Low-distortion Audio-range Oscillator

The well known Panasonic PP film cap is the ECWFD series :
https://www.farnell.com/datasheets/1790618.pdf
Available now again at Mouser, so also for the EU.

A few years ago I also sent some Panasonic ECHU (PPS, SMD) to Viktor for distortion measurements.
If I remember correctly, they were some 15~20dB worse than the WIMA FKP2.
Which was fine for me, as they are much more compact and thus convenient for certain applications.


Patrick
 
The well known Panasonic PP film cap is the ECWFD series :
https://www.farnell.com/datasheets/1790618.pdf
Available now again at Mouser, so also for the EU.
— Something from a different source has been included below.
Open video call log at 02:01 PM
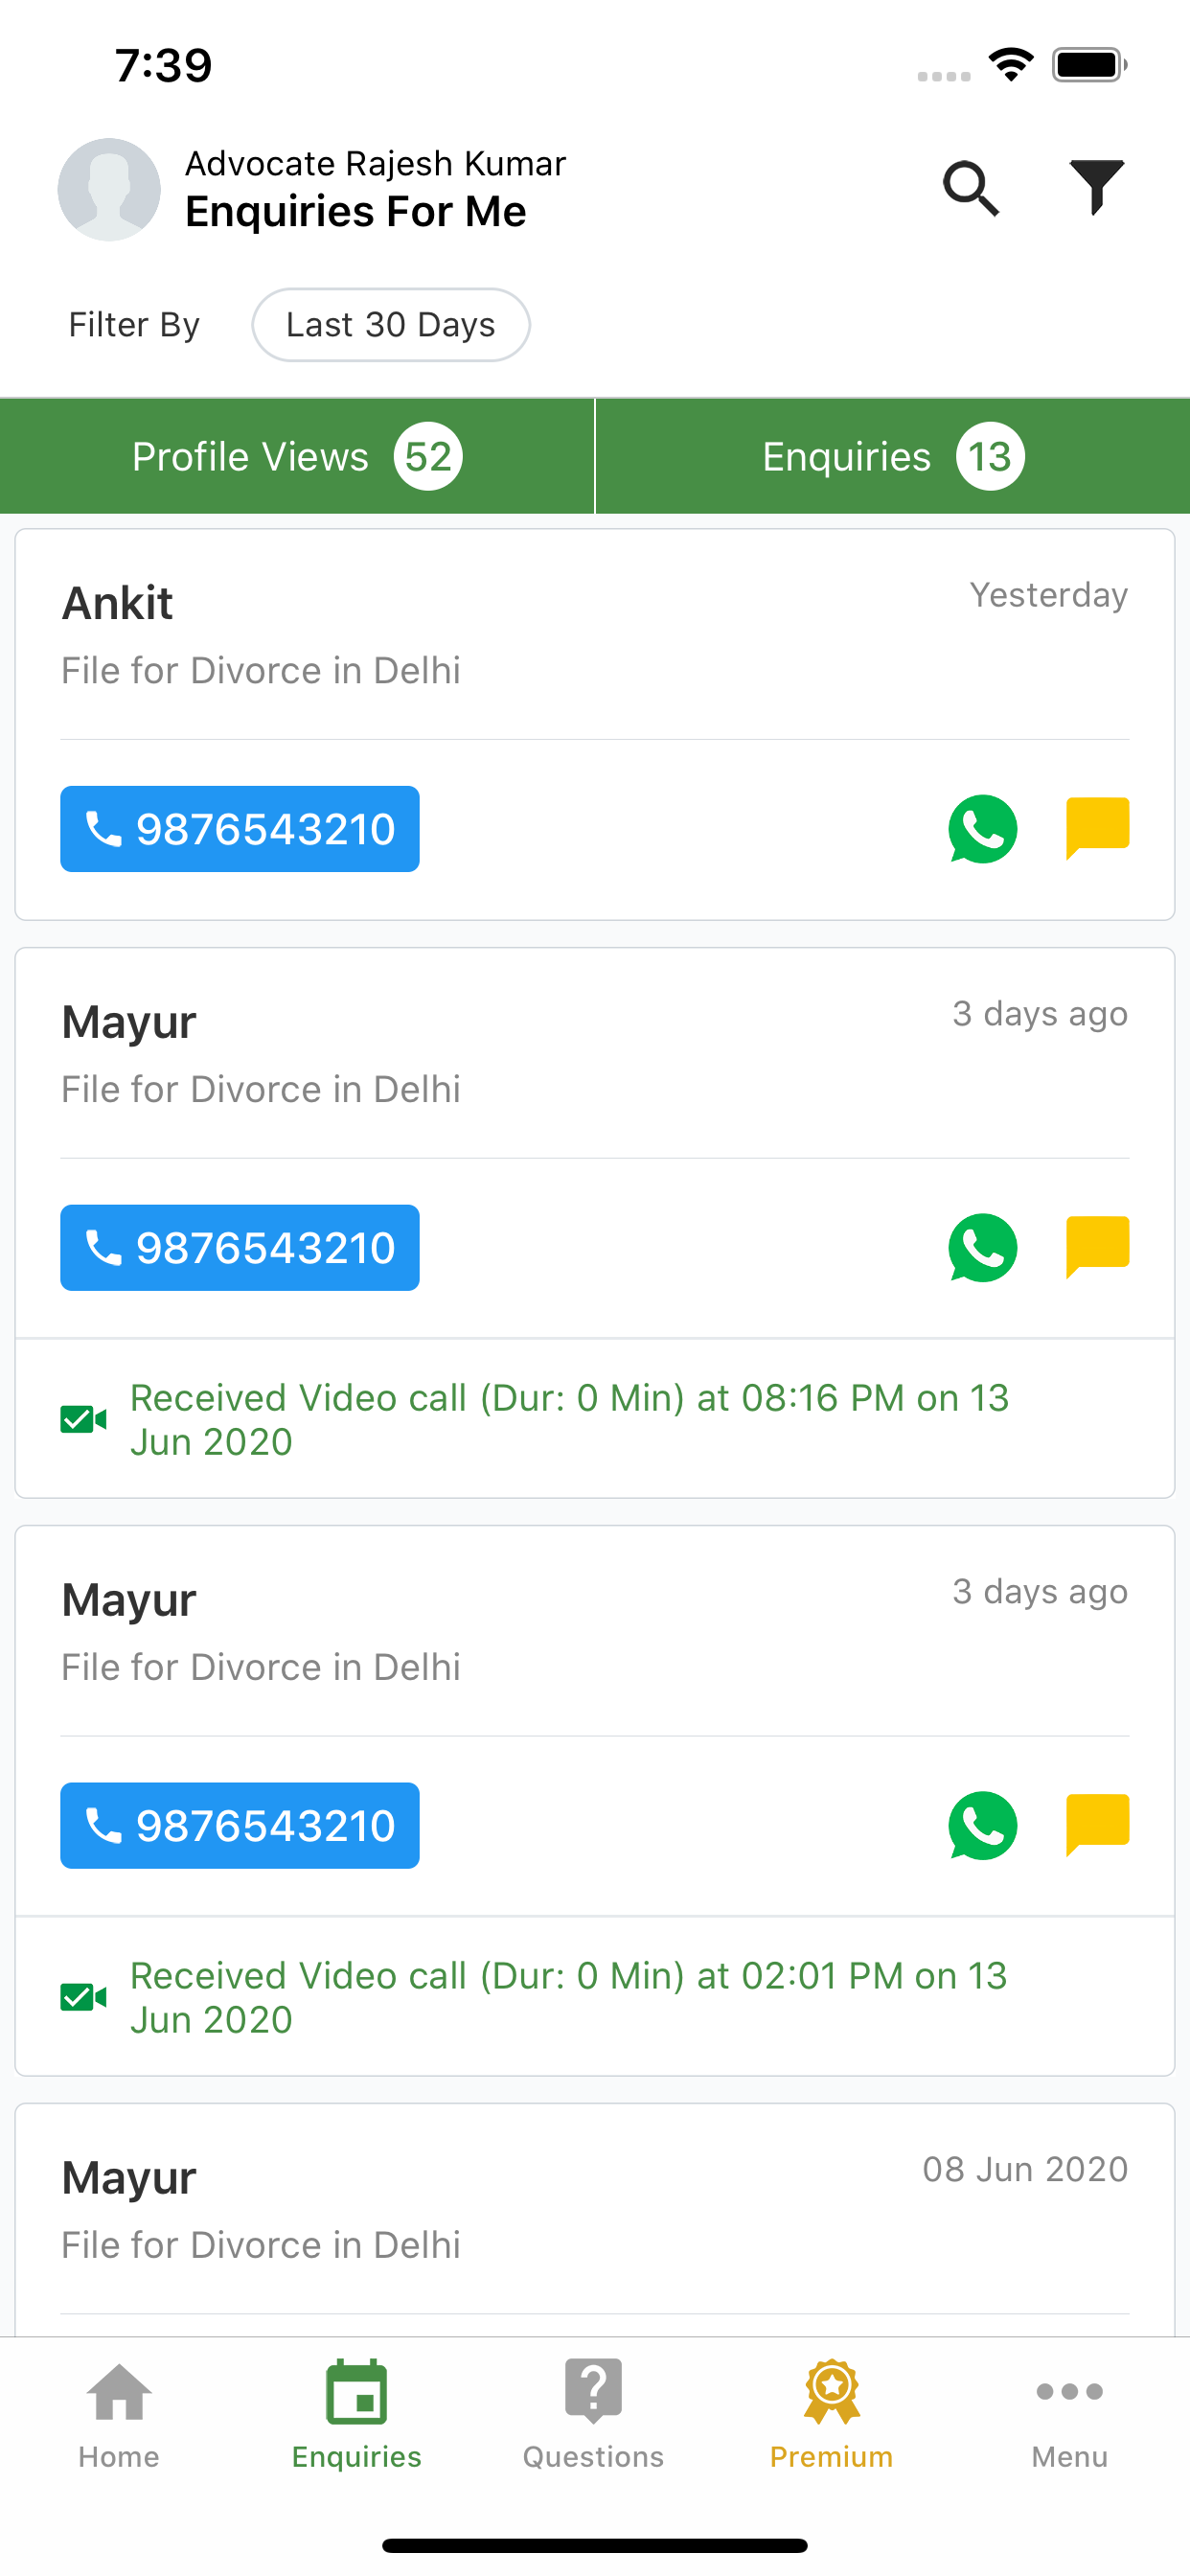coord(594,1997)
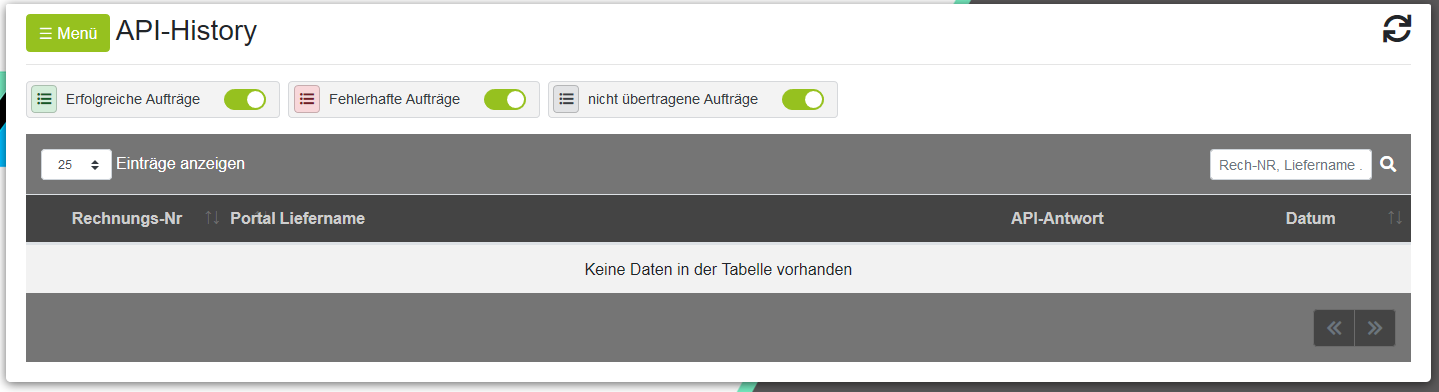Click the magnifying glass search icon
The width and height of the screenshot is (1439, 392).
pos(1388,164)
A few years ago I also sent some Panasonic ECHU (PPS, SMD) to Viktor for distortion measurements.
If I remember correctly, they were some 15~20dB worse than the WIMA FKP2.
Which was fine for me, as they are much more compact and thus convenient for certain applications.


Patrick

Those are MKP, not film and foil. Still good caps, and I would be curious as to the result.

Not surprised with the PPS, being a higher k and metallized.

Panasonic ECQP are the FKP2 equivalent film and foil types, however, they are discontinued.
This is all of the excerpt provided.